A arquitetura hostil como mecanismo de exclusão social
Enviada em 15/07/2024
No livro “cidadães de papel”, de Gilberto Dimenstein, é retratada a existência de indivíduos que, apesar das garantias constitucionais, não têm seus direitos respeitado na prática. Ao trazer para a realidade brasileira, nota-se a semelhança dessa ideia com as pessoas em situação de rua que enfrentam a arquitetura hostil. Nesse contexto de negação de direitos sócias, faz-se necessário entender as causas de tal fenômeno para combater os efeitos deletérios para toda a sociedade.
De início, é válido ressaltar o quanto o preconceito é um fator de grande importância para a permanência da problemática. O escritor Erving Goffman desenvolveu o conceito de estigma social para descrever o processo pelo qual os indivíduos são rotulados pelas suas normas. Sob esse viés, a sociedade brasileira é análoga a a esse conceito, visto que as obras arquitetônicas criadas com hostilidade têm apenas o intuito de retirar os moradas de rua daquela localidade, fazendo uma manifestação de aporofobia -termo que designa preconceito às pessoas pobres-. Isso posto, tal postura ignorante contribui para a exclusão de moradores de rua, dificultando o acesso aos direitos básicos.
Além disso, é necessário pontuar a ineficiência da lei Padre Júlio Lancellotti, contribuindo com o descaso com as pessoas em situação de rua. O princípio da dignidade humana estabelece que todas as pessoas devem ser tratadas com respeito, igualdade e liberdade. Nessa perspectiva, é sabido que os indivíduos que se atormentam com a arquitetura do medo sofrem com a carencia de direitos humanos, haja vista que o descumprimento da lei é constante, desrespeitando os indivíduos que pendem dessa lei. Apesar de caótica, a situação deve ser mutável para a promoção dos direitos humanos.
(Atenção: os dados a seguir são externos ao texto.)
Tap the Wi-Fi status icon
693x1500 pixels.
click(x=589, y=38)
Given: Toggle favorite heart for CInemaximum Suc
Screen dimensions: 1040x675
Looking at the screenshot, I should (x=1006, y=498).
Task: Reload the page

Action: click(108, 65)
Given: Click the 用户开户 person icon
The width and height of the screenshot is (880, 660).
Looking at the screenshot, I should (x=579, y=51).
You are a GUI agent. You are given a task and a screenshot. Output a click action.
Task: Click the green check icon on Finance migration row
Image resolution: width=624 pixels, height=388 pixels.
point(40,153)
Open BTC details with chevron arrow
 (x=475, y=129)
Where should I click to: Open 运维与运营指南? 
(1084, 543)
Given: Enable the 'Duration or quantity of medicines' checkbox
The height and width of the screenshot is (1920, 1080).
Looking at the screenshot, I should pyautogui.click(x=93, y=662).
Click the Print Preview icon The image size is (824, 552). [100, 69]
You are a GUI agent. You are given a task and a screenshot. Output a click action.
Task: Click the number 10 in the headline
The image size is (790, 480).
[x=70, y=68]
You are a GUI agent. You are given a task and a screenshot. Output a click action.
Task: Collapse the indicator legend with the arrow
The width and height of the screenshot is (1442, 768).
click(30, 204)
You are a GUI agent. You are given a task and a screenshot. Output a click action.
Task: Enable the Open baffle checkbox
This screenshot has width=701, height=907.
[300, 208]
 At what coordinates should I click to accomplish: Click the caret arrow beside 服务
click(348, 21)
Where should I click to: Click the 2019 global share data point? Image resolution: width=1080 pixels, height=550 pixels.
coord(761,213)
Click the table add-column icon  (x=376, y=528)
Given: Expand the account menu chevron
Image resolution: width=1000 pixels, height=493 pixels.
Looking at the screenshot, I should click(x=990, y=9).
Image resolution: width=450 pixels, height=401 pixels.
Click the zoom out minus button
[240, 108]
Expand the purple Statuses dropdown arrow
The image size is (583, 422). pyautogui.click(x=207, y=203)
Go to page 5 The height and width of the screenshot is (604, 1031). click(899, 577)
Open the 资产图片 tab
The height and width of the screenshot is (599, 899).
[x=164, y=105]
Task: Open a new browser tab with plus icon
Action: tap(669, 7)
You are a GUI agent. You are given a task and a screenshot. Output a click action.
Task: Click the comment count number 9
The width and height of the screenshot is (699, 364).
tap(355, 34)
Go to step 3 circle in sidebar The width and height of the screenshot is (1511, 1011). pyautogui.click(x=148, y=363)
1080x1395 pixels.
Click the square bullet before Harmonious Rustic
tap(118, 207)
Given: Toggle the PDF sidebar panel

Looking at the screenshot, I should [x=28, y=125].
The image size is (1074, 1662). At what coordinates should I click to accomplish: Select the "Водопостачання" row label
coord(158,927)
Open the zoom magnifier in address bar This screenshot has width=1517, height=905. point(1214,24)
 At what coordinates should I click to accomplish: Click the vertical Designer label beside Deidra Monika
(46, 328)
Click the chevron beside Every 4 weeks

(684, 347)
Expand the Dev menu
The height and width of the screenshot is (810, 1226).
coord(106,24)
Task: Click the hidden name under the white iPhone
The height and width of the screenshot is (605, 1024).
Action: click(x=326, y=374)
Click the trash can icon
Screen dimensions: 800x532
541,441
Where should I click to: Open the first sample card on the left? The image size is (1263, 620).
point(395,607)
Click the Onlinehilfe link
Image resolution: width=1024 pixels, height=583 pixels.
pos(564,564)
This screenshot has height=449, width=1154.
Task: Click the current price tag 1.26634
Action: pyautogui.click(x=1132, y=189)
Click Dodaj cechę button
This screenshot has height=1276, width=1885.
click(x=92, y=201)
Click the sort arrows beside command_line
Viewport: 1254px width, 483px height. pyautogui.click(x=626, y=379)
Diante do exposto, denota-se a urgência de propostas governamentais que alterem esse quadro. Portanto cabe ao Estado, implementar programas habitacionais, com supervisão de grupos representativos para a fiscalização, por meios de verbas públicas, a fim de diminuir o caso de pessoas dormindo na rua. Ademais, cabe ao Ministério Público que cobre dos Estados o cumprimento das leis. Só assim, podemos visualizar uma sociedade com menos monopólios e cumprindo com os princípios da dignidade humana.